The anti-Duterte politicians checked the direction of the wind of public opinion, found it unfavorable to them and took a collective vow of silence that would put the Trappist monks of Iloilo’s Guimaras Island to shame. They knew the people were enraged by the Ateneo incident and that it was useless and unprofitable – perhaps even suicidal – to go against the tide.

* * *

But going back to Ateneo, no one outside the school’s Jesuit comunity can really say why it took the administrators that long to decide the case. But what’s more important is that they decided the way they did, or they would have caused possible irreparable damage to the school itself.

It didn’t help that Ateneo, when it did release a statement on the dismissal of the precociously dictator-like young man (who could not be held criminally liable for his psychotic-adult’s behavior because the law has decreed him to be underage) was deathly silent on reports that their taekwondo champion had already been the subject of three prior and eerily similar complaints of bullying but did not act on them. The school, in a public statement released by Villarin last week, also glossed over allegations about the possible liability of the other students caught on camera in the bathroom video and other places in Ateneo where similar incidents also took place, as well as the student (or students) who uploaded the recordings on the internet.

It was as if the university was dragging its feet on the matter, for whatever reason. There was no summary ruling, no quick response to assuage the fears of the alumni, the parents, students and the rest of the community.

I agree that some clemency must be shown to the offender, who is, after all, still 14, never mind if he seemed to have learned how to comport himself from the Marquis de Sade. This is why I accept the idea of a penalty of dismissal — which will allow him to enroll in any other school that will take him — instead of the more extreme penalty of expulsion.

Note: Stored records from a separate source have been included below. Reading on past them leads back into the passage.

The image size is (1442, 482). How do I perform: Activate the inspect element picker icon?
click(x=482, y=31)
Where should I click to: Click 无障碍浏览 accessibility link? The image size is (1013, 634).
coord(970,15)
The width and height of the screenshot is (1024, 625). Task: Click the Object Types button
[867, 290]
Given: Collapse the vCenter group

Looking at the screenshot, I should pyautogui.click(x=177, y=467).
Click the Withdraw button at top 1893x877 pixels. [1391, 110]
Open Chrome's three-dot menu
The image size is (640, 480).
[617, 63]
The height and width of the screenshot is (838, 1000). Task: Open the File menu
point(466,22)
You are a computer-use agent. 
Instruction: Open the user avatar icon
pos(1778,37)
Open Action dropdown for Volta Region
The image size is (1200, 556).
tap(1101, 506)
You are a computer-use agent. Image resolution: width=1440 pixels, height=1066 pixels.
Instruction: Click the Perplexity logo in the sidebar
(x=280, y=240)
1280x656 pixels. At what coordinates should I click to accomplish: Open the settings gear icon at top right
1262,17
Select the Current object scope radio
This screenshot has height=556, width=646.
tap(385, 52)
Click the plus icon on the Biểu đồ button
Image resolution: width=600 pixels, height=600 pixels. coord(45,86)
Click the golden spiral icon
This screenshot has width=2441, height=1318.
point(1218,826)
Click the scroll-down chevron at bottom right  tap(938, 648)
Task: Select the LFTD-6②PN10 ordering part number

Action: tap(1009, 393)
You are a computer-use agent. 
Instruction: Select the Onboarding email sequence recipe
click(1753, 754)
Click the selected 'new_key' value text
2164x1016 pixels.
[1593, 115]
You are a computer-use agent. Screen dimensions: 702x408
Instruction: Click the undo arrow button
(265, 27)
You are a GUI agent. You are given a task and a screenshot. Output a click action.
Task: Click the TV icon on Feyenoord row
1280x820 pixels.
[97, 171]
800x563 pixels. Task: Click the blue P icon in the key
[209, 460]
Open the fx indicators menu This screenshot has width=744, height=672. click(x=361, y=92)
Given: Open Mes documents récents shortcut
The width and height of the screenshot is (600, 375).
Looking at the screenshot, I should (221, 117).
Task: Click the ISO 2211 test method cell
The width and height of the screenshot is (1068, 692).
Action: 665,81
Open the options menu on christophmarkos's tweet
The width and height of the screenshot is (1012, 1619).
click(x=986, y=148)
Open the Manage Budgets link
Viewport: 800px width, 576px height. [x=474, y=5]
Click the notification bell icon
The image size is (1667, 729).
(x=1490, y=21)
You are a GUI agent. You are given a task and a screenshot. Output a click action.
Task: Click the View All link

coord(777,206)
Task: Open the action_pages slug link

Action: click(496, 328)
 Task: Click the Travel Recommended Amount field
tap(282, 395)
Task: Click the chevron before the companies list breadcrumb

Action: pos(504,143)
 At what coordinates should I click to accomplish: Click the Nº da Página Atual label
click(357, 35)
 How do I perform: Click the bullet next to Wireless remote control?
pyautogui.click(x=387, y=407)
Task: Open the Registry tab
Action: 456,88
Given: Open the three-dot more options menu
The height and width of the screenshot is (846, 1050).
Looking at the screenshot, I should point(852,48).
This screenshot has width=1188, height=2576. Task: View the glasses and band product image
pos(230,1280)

God help the young man’s new schoolmates, however, if the administrators in his new school do not keep an eye on him from his first day in his new surroundings. The people who run what will be the kid’s new academic home will have to verify, as well, with Ateneo if it’s true that he had an older brother who was also dismissed for similar bullying offenses – something that Ateneo again did not mention in public because they were only so happy, it seems, to get this problem out of their hands.

As the father of young men myself, I certainly hope that this kid learns his lesson and eventually becomes a productive and law-abiding member of society. It would be such a waste to throw his entire life away simply because he’s having so much fun living out his Napoleonic fantasies.

Credit should also be given to the young man who was mercilessly bullied and beat up in the bathroom. The parents of the student declared that they were so proud of their boy, who would rather suffer a broken nose and a busted mouth instead of submitting to the bully’s demands to worship at his feet – I agree that that was a class act by the victim and his parents, who could have so easily run crying to the media, for example, instead of remaining silent and incognito.

As for Ateneo, the school only proved that it can be expected, in the end, to protect its cash flow and its tattered reputation, which is as it should be. No money-making enterprise, especially one as lucrative as the country’s most expensive Jesuit-run school, can be expected to sacrifice its survival for something as nebulous as principles.

Like the Yellows themselves, Ateneo and the Jesuits may pretend to serve some higher purpose and protect their own. But that’s only until the pressure gets too intense – and then they protect their own interests first.